If the specimen exists in the CDM schema (w_eha_specimen_h table) and i_file_wid parameter value is not null, then the stored procedure calls the add_file_spec() local procedure which insert record into w_eha_rslt_file_spec table. This established the link between result file and specimen used for loading result data.

If the get_specimen_wid stored procedure raises the NO_DATA_FOUND exception (if specimen does not exists in w_eha_rslt_specimen table), then the code retrieves the validation procedure name from w_eha_datasource table (ODB_UTIL.VALIDATE_CDM_SPECIMEN). This stored procedure retrieves the specimen_wid from the w_eha_specimen_h table against the specimen number and specimen vendor number which might be used as an external data source.

For the external data source, user needs to mention the DB link (w_eha_datasource). If the procedure does not exists on the CDM schema, then the function logs the error 'Could not find specimen number' in w_eha_rslt_log table else it creates a record in both w_eha_rslt_specimen and in w_eha_rslt_file_spec table, and returns specimen_wid to the loader

This procedure also logs relevant warning, error, and such information.

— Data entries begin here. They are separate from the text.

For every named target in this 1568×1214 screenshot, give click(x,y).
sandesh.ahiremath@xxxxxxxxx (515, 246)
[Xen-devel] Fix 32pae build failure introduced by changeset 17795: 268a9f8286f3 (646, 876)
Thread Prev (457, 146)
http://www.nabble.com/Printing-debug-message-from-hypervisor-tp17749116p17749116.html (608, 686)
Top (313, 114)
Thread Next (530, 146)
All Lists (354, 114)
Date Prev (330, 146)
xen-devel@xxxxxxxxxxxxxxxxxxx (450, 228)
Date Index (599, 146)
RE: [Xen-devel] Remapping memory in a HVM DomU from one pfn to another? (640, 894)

2.4.1 Specimen and Vendor Number Requirement

To load results into any of the result tables, each specimen referred to in the input result files: VCF, MAF, CGI masterVar, and gene expression must be present in the OHSCE data model. If a file with multiple specimens is loaded, such as a VCF or MAF file, and one of the specimens is not found in the Cohort Explorer datamart schema, then the loader skips that row and loads the rest of the data into the target tables.

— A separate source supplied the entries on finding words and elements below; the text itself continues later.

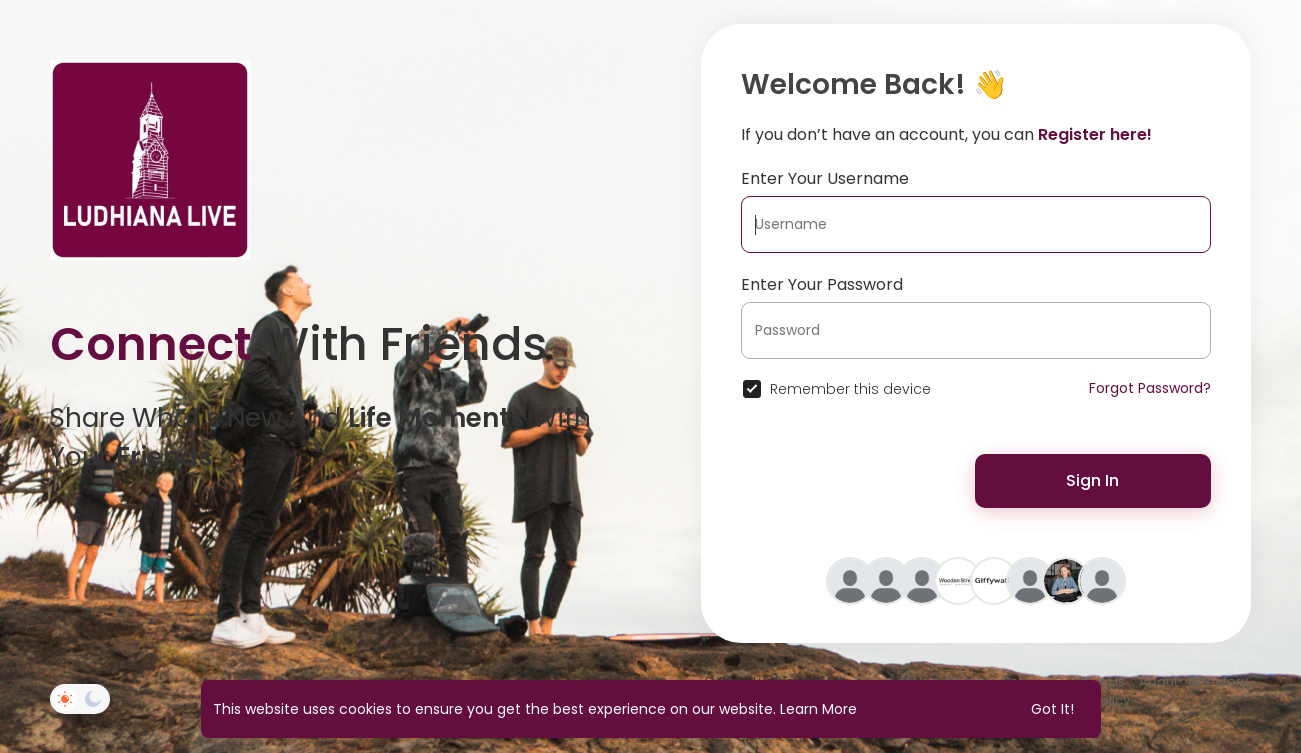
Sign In (1092, 480)
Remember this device (850, 389)
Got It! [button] (1052, 709)
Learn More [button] (818, 709)
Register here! (1095, 134)
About (1158, 681)
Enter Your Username (825, 178)
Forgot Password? (1150, 388)
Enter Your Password (822, 284)
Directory (1218, 681)
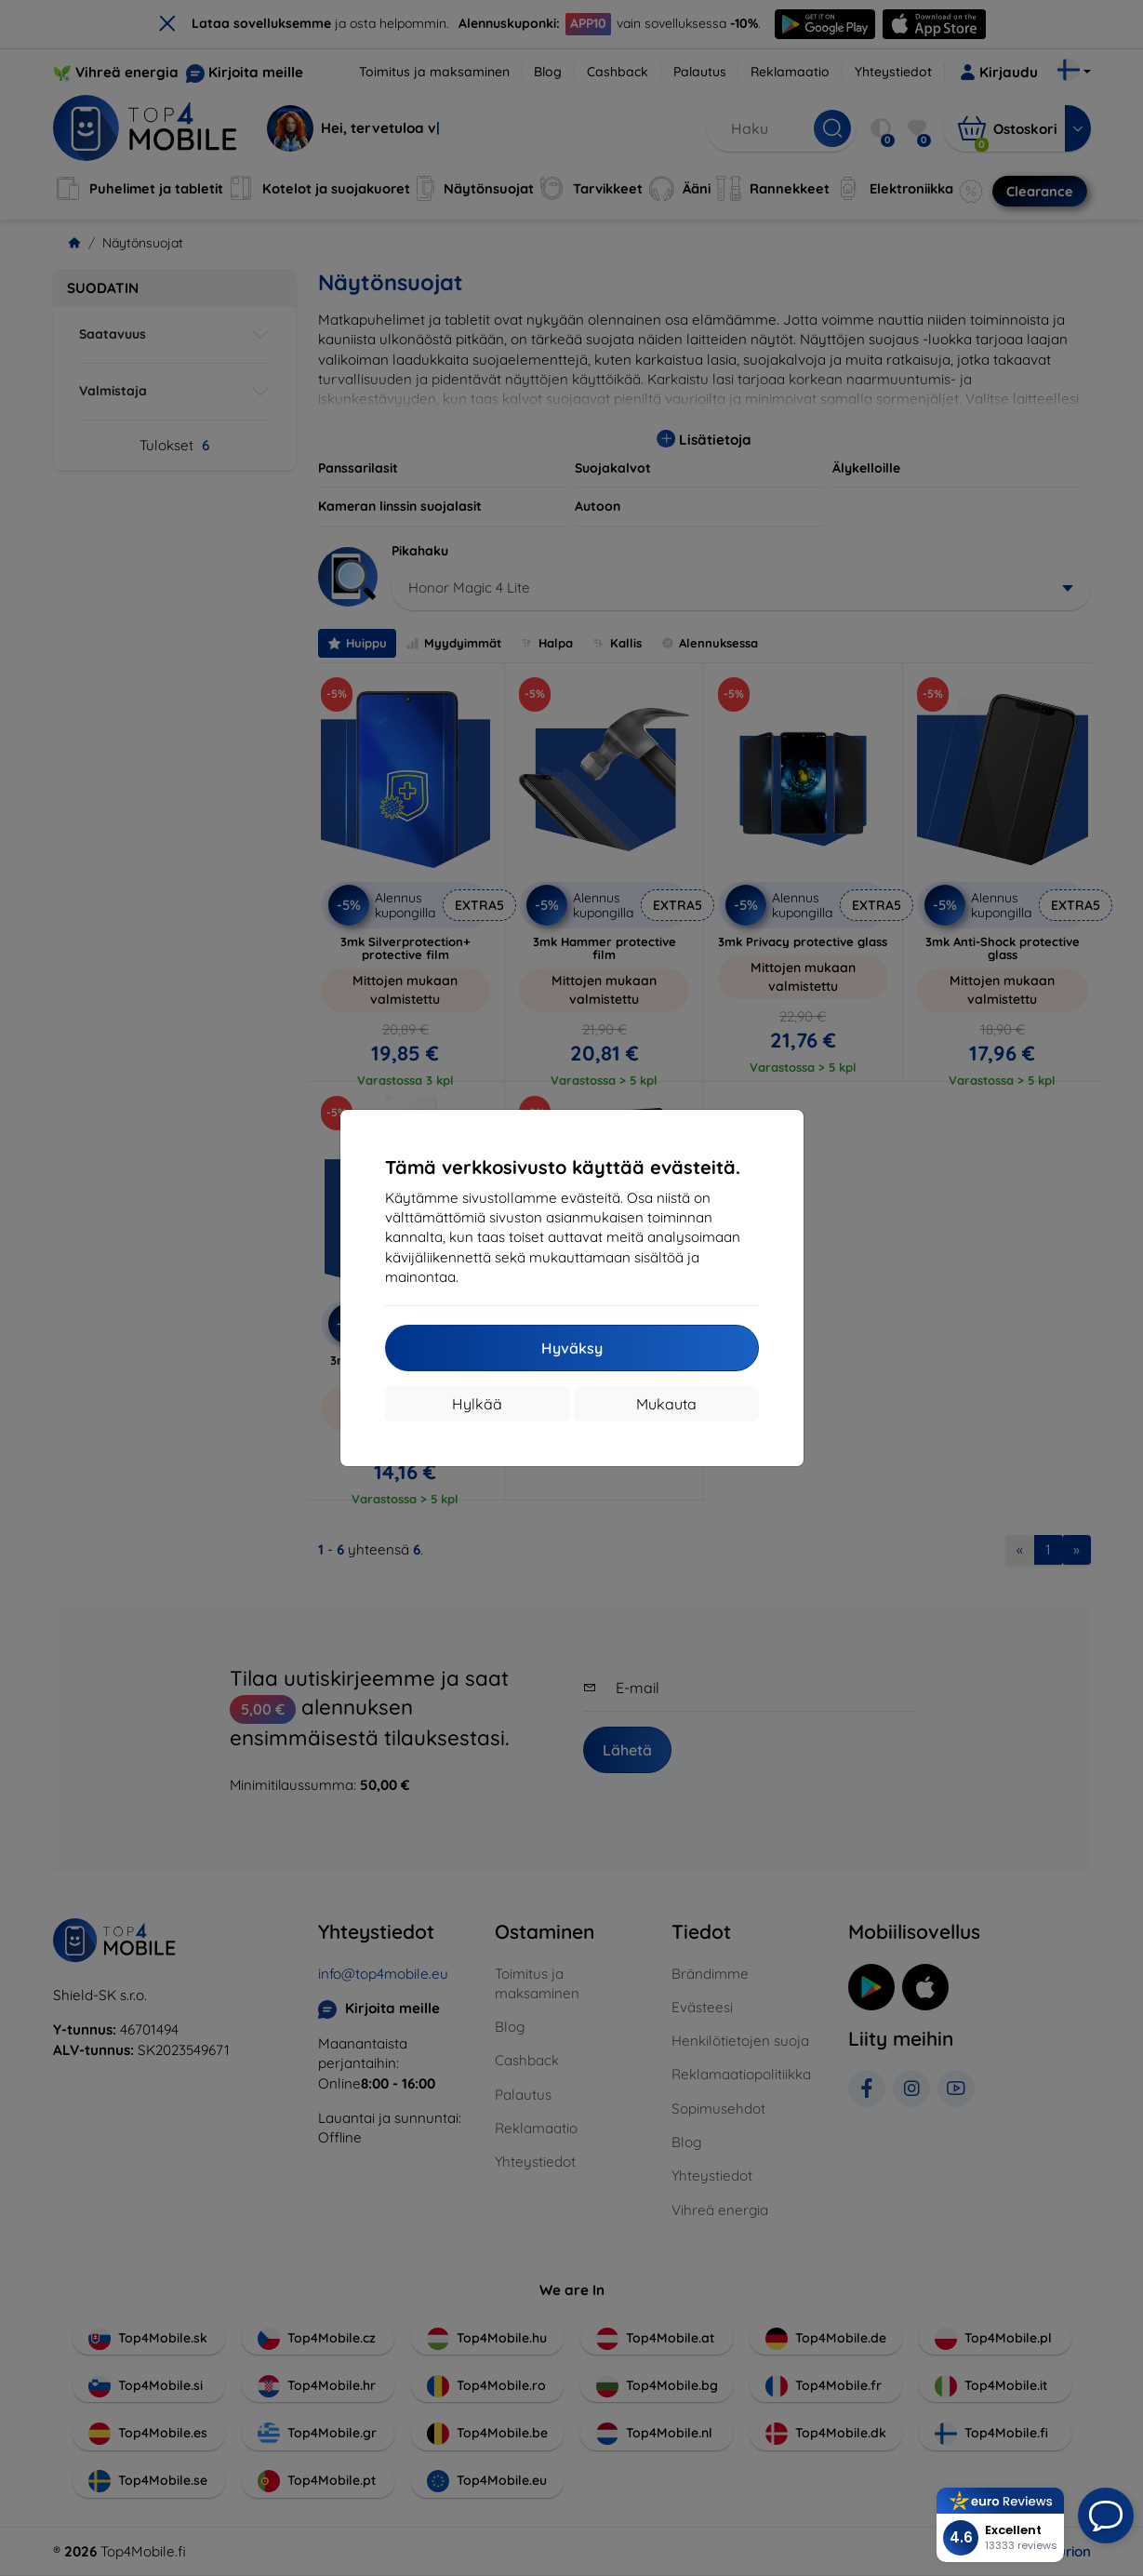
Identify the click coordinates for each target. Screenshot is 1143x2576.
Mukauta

2.5 Reference Version Compatibility

User must ensure the compatibility of the ENSEMBL version loaded into ODB with other reference and results data before loading them to ODB.

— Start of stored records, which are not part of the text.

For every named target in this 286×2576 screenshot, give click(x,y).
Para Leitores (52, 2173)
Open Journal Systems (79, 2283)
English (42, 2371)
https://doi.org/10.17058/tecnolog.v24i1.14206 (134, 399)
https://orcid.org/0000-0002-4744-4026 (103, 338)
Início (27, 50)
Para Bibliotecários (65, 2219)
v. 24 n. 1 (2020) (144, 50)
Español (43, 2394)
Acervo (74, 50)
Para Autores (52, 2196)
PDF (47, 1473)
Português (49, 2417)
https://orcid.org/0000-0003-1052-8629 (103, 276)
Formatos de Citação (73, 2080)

Following are the list of data files to be considered for version compatibility:

GVF data file should belong to the same version of ENSEMBL that exists in ODB. For example, if ODB is loaded with ENSEMBL 66 version, then the GVF file to be loaded should also belong to ENSEMBL 66.
Variation data files, which include VCF, gVCF, MAF, and CGI masterVar should be based on the same reference genome that was used by the ENSEMBL version. For example, if the loaded ENSEMBL 66 version is using GRCh 37 reference genome, then the results to be loaded should also be mapped based on GRCh 37 version.
Copy Number Variation result data should also be checked for reference genome version compatibility with ENSEMBL version as specified in point 2.
TCGA RNASeq exon data should similarly be matched to the correct reference version. TCGA provides a 'description.txt' file along with other mage-tab analysis files for every RNAseq dataset. You can find mapping reference version details in this file.

2.6 Handling Newline Characters in Input Files

All reference and result input text files have an End-Of-Line character convention, that should be followed by the operating system on which the database server is loaded. For a windows database server, text files in a Linux or UNIX environment must be processed by the tool unix2dos to convert the file to the DOS format.